Understanding HIIT Workouts

High-Intensity Interval Training (HIIT) involves short bursts of intense exercise followed by brief periods of rest or lower-intensity exercise. HIIT can be done with various exercises, including running, cycling, or bodyweight movements.

Benefits of HIIT

  • Time-Efficient: Short, intense workouts that can be completed in 20-30 minutes.
  • Cardiovascular Health: Improves heart health and endurance.
  • Fat Loss: Highly effective for burning fat and increasing metabolism.

    Ideal for

    • Age Range: 18-50+
    • Medical Conditions: Great for those looking to improve cardiovascular health and lose weight. However, it should be done cautiously by individuals with heart conditions or joint problems, and only after consulting a doctor.

     

    Low-Intensity Steady State (LISS)

    What is LISS?

    Low-Intensity Steady State (LISS) cardio involves longer periods of continuous, steady exercise at a low to moderate intensity, such as walking, cycling, or swimming.

    Benefits of LISS

    • Joint-Friendly: Low impact and easy on the joints.
    • Stress Reduction: Promotes relaxation and can be meditative.
    • Endurance Building: Improves cardiovascular endurance over time.

      Ideal for

      • Age Range: 18-75+
      • Medical Conditions: Excellent for those with joint problems, beginners, and individuals with heart conditions looking for a gentle introduction to cardio.

       

      Circuit Workouts

      What are Circuit Workouts?

      Circuit training involves performing a series of exercises in sequence with minimal rest in between. Each circuit can target different muscle groups or be a full-body routine.

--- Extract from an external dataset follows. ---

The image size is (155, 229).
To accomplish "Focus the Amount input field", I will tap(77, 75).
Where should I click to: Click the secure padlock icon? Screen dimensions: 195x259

      Benefits of Circuit Workouts

      • Full Body Engagement: Works multiple muscle groups simultaneously.
      • Cardio and Strength: Combines cardiovascular and strength training in one session.
      • Time-Saving: Efficient for those with limited time.

        Ideal for

        • Age Range: 18-65+
        • Medical Conditions: Suitable for those looking for a comprehensive workout that includes both strength and cardio. Not ideal for those with severe joint issues.

         

        Finding the right workout style is the key to getting the most enjoyment out of your fitness journey, especially if you're new to the gym environment. Each workout method—whether it’s a push/pull/legs split, full body workout, HIIT, LISS, or circuit training—offers unique benefits tailored to different needs and goals. By understanding these options, you can choose a routine that aligns with your fitness objectives and health conditions, making your gym experience both enjoyable and effective.

        Remember, the most important step is by just getting started and finding what works best for you. Embrace the journey, and don't hesitate to seek guidance from gym staff or a personal trainer who can help you tailor a plan to your specific needs. With the right approach, you'll soon find the gym to be a place of progress and personal growth.